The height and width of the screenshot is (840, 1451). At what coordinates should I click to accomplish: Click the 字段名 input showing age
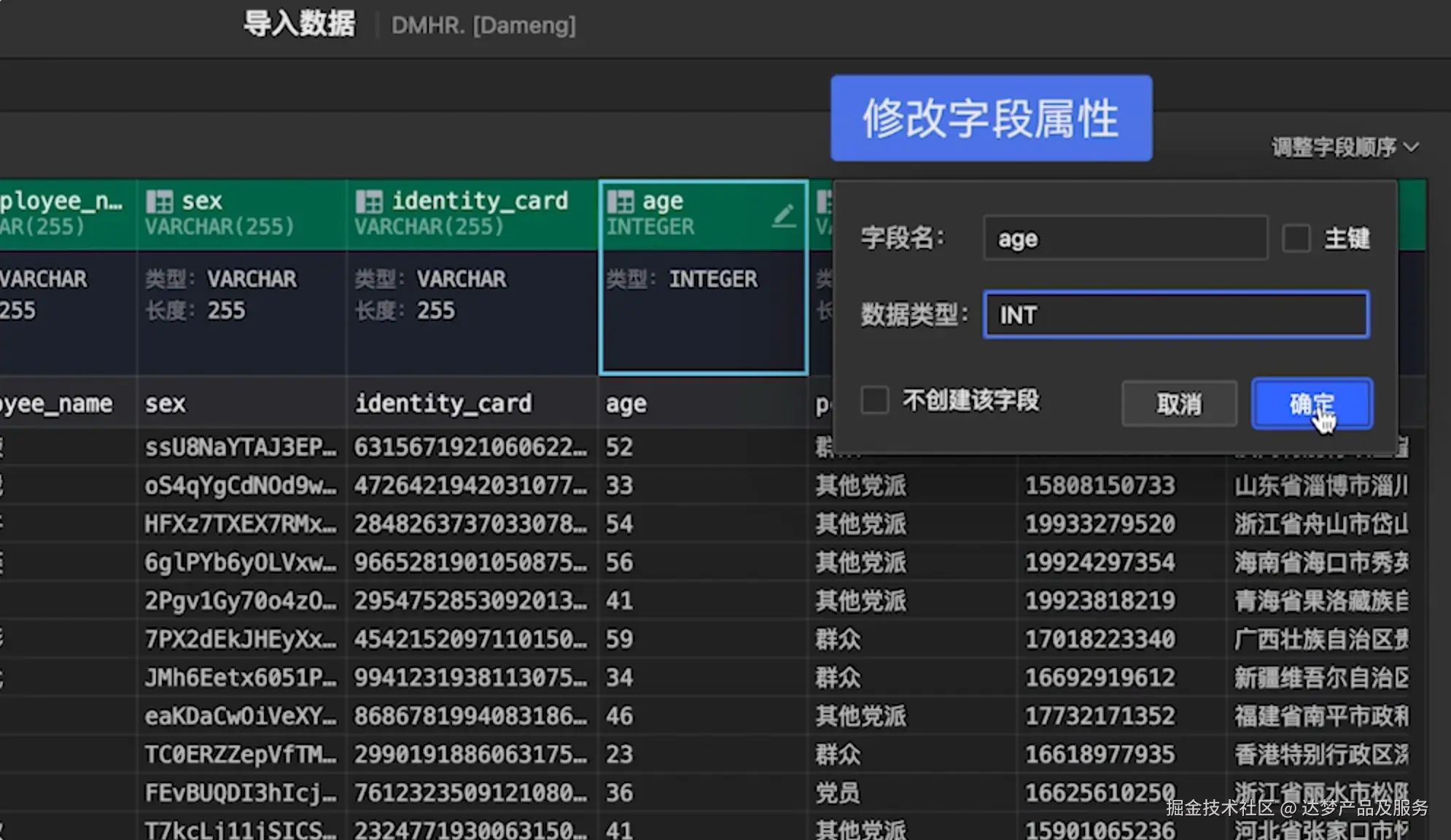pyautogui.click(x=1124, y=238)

• • • •

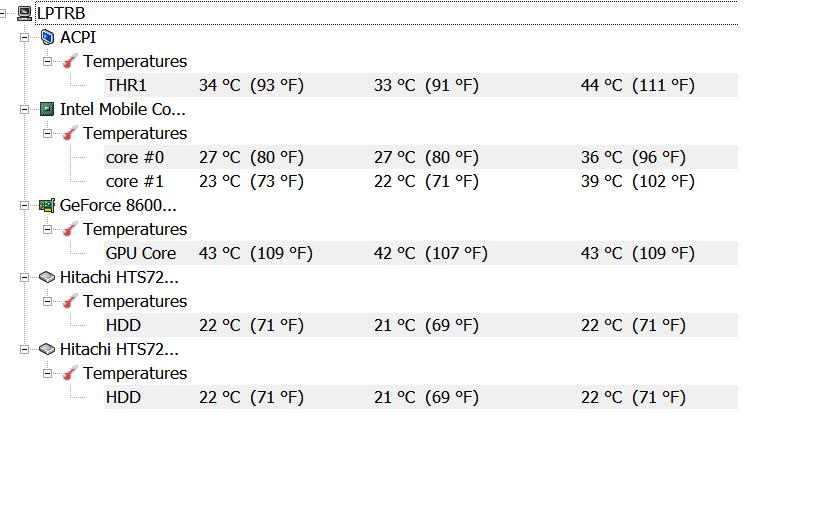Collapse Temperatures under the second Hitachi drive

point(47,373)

• • • •

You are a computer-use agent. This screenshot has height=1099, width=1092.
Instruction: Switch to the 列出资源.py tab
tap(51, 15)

• • • •

◆ **TASK DIRECTIONS**:
Reproduce the listing lines from the line containing "Collapse Temperatures under" through the line containing "point(47,373)", inclusive, with "Hitachi" swapped for "Seagate" and nothing else altered. Leave the pictures out.

◆ **RESPONSE TO THE EXERCISE**:
Collapse Temperatures under the second Seagate drive

point(47,373)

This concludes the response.